Item-finding records:
------------------------------

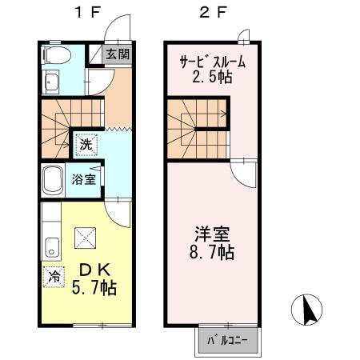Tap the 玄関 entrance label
coord(118,54)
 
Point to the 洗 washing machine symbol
coord(85,146)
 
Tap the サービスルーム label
coord(210,62)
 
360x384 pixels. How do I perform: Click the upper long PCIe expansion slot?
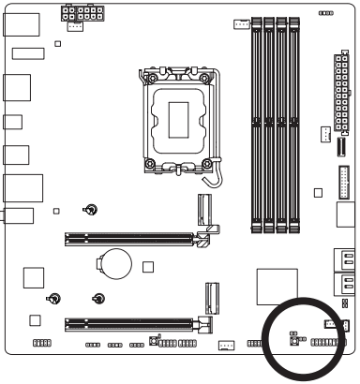click(x=132, y=238)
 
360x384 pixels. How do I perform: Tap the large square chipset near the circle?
click(x=274, y=288)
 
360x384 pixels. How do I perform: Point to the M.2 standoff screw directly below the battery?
click(x=98, y=300)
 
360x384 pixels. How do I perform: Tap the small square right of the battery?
click(x=147, y=266)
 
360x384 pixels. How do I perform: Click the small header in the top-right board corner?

------------------------------

→ SHORT EXERCISE
List every line of the data above that contains the word "pixels".

→ RESPONSE
360x384 pixels. How do I perform: Click the upper long PCIe expansion slot?
360x384 pixels. How do I perform: Tap the large square chipset near the circle?
360x384 pixels. How do I perform: Point to the M.2 standoff screw directly below the battery?
360x384 pixels. How do I perform: Tap the small square right of the battery?
360x384 pixels. How do I perform: Click the small header in the top-right board corner?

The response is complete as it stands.